“How you like them Apples…”

Privacy in the digital age often seems far more complicated than it ought to be.  If asked whether there exists a case in which one’s personal information should be shared or viewed by a third party or government agency, most people would respond with a resounding, “Hell no!”  And rightfully so.  However, it’s also common knowledge that if you have a profile up on any social network, or even if you just have a Google account through which you surf the web, your personal information and interests have been, and are currently, undoubtedly being shared with market parties you have no say in, all with such little protest from the public that most of us simply have come to accept it as an unavoidable fact of the technologies we depend on to get by in the modern world.  Thus, it is no surprise that there exists a side in the current fight between the Apple corporation and the FBI, which readily wishes to dismiss us worrywarts as being overly paranoid in the debate.  Because from their perspective, the idea that allowing the FBI to gain access to one phone, from one customer, connected to an act of terrorism is not equivalent to Big Brother moving in to depose of our civil liberties.  In this view, trading a bit of privacy for added security is a no-brainer.  If you haven’t caught on yet, I strongly disagree with this viewpoint.

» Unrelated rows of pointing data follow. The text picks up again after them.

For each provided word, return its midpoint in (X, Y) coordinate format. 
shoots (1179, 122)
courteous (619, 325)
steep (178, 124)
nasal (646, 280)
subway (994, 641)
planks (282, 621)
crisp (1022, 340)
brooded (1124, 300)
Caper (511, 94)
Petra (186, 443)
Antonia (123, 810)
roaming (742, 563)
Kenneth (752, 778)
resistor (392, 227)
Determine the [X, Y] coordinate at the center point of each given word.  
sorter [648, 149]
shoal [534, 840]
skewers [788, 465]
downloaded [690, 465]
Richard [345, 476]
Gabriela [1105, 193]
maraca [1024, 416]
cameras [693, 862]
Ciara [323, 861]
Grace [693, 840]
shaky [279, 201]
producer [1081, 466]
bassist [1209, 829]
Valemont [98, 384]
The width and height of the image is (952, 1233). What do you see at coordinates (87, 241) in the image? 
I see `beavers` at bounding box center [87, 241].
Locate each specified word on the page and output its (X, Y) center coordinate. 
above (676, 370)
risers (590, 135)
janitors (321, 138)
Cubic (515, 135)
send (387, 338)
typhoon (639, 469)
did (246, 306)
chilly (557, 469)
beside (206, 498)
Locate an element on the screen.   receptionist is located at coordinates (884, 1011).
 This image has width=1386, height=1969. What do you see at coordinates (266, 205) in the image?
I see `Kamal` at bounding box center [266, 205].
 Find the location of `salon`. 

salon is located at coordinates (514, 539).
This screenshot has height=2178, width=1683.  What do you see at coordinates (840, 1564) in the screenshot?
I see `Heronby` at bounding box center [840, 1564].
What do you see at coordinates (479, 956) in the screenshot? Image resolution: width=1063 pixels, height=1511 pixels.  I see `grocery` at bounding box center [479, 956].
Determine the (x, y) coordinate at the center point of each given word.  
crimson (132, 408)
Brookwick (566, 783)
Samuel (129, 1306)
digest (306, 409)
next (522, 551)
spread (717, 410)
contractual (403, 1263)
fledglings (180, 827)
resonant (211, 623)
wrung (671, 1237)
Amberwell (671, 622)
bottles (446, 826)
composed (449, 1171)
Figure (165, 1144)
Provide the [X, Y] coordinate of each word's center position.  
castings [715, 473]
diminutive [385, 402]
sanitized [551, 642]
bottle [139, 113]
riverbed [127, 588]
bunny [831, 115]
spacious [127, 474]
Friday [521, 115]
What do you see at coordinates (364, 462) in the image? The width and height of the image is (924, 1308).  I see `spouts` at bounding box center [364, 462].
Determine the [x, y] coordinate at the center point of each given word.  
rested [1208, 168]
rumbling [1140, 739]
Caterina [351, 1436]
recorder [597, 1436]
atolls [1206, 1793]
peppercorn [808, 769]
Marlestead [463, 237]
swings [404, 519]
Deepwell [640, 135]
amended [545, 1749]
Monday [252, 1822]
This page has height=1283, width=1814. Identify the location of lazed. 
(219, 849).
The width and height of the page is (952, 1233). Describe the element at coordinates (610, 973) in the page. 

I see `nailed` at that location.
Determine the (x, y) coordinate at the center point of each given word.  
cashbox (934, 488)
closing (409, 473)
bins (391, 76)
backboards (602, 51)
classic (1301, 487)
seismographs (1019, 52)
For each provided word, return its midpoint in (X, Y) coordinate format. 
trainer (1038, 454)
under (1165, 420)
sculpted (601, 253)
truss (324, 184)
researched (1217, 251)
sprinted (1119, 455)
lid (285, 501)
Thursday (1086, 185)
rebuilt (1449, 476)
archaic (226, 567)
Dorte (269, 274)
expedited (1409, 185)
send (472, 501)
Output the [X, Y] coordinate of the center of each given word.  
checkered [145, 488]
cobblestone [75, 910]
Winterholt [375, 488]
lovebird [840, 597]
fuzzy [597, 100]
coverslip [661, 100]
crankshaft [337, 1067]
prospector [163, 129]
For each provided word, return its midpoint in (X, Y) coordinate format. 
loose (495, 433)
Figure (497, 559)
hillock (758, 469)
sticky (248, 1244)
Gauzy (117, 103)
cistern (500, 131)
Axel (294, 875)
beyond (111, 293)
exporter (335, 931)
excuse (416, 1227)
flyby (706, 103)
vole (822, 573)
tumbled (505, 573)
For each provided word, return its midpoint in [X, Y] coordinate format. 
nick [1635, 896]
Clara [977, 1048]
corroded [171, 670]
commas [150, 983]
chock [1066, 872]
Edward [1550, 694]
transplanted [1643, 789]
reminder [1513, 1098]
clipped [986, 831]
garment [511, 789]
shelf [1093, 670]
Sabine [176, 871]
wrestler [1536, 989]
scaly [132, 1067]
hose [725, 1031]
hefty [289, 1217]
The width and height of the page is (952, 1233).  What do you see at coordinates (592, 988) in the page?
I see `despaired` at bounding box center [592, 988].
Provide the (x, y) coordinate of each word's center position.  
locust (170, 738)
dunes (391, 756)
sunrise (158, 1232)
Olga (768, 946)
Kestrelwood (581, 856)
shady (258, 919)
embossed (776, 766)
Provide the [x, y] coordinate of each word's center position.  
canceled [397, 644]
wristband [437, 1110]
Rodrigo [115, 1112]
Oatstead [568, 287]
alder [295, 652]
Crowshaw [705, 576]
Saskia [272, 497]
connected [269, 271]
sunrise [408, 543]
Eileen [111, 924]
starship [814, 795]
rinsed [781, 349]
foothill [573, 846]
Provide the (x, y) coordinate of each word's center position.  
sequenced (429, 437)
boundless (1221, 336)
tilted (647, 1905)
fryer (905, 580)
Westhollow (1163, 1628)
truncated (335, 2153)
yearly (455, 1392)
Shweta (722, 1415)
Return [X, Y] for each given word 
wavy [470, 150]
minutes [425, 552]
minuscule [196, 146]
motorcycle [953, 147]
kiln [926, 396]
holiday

Maybe it bears no need of repeating, but government agencies in the U.S. (and elsewhere) haven’t exactly had the best record when it comes to respecting their citizens’ right to privacy.  In fact, it is a callous mode of operation that continues to happen, again and again.  So, forgive us, brave protectors of our collective securities if we are not as optimistic about the prospect of allowing a precedent to be set on our privacy rights, to be potentially abused by institutions that have done nothing to earn our trust in their beneficence in upholding this area of the law.

Looking back I remember the indignation with which President Bush scolded those who of us who cared to raise objection to the warrantless wiretapping conducted by the NSA under his orders.  I also remember President Obama sternly rejecting calls of hypocrisy on his part when he allowed this same invasion of privacy and liberties to continue under his presidency when he had spent so much time campaigning against such abuses of executive power during his bid for the White House.  There is one thing, however, I agree with President Obama about when he was laughably trying to defend himself from critics (especially those who had once supported him) on the onset of the Edward Snowden leaks.  I remember the President mention that the conversation of choosing between privacy and security was an important one to have.  And this is absolute true!  Unfortunately, what the president does not–or will not–understand is that it is a conversation we ought to be having before such breaches of our liberties are undertaken.  Discussing it after the fact, and then dismissing our hostility at having our privacy violated as imbecilic, is insulting to our collective intelligence and undignifying, to say the least.

For those who say they are willing to grant institutions like the FBI access to their phones, if it means a possible increase in combating global terrorism and societal security, I wish you well with your optimism.  But do not dare speak on my behalf to implement your priorities into our laws.   And please don’t condescend to me as if you’re the levelheaded adult in this conversation, and we’re all a bunch of babbling infants, too stupid to understand the bigger picture you are wont of protecting.   Because I can see a bigger picture too, and it does not involve overreaching agencies suddenly learning the importance of restraint with next to unlimited power, when all notable evidence points to them never having learned it to begin with.